» **EXERCISE GOAL**
The word "will" occurs in some lines of the listing. Copy those lines.

* * * * *

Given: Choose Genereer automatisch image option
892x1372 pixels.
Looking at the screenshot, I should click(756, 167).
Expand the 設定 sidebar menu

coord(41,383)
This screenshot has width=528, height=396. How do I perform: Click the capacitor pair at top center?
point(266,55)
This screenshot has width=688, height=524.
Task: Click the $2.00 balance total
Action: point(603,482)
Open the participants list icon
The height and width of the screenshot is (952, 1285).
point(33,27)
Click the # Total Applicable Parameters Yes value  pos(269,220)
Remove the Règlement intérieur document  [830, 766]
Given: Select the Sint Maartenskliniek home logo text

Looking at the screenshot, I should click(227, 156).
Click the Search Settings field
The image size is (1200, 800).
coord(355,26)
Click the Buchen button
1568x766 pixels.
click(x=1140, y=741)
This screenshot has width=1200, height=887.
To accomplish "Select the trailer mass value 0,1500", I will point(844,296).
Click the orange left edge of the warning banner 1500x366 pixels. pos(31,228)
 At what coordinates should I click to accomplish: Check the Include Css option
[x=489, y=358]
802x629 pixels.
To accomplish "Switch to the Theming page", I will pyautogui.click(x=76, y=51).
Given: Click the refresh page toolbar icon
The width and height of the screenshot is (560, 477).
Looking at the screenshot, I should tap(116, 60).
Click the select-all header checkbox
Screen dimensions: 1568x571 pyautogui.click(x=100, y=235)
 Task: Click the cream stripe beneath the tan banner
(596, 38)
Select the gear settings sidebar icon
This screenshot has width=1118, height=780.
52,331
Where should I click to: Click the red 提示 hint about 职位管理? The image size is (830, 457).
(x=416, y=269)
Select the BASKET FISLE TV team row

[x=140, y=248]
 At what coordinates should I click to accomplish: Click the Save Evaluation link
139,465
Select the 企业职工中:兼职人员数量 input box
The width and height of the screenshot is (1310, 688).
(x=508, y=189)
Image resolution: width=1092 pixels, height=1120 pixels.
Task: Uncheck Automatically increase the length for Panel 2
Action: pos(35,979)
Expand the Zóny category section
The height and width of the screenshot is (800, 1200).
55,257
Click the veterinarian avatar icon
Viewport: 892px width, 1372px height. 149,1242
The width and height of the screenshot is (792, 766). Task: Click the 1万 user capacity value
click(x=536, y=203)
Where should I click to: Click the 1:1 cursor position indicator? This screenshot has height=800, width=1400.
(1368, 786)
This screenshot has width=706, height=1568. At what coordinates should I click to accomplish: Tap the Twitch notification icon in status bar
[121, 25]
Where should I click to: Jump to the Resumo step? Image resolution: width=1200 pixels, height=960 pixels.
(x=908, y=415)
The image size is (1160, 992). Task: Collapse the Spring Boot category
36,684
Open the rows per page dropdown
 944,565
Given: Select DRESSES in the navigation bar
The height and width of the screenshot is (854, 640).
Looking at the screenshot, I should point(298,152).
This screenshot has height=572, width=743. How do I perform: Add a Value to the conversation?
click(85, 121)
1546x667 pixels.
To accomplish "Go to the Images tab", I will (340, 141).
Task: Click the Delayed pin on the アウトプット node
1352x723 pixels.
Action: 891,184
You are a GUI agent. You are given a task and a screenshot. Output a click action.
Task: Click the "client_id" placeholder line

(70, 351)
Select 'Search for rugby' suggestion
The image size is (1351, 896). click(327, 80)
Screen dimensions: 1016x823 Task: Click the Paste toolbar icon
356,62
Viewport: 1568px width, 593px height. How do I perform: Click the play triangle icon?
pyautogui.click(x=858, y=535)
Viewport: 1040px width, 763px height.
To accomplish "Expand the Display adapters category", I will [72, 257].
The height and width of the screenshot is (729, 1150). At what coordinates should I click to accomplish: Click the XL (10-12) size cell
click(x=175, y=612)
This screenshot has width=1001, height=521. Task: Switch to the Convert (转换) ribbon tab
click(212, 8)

* * * * *

» **ANSWER FOR THIS EXERCISE**
To accomplish "Select the trailer mass value 0,1500", I will point(844,296).
To accomplish "Switch to the Theming page", I will pyautogui.click(x=76, y=51).
To accomplish "Go to the Images tab", I will (340, 141).
To accomplish "Expand the Display adapters category", I will [72, 257].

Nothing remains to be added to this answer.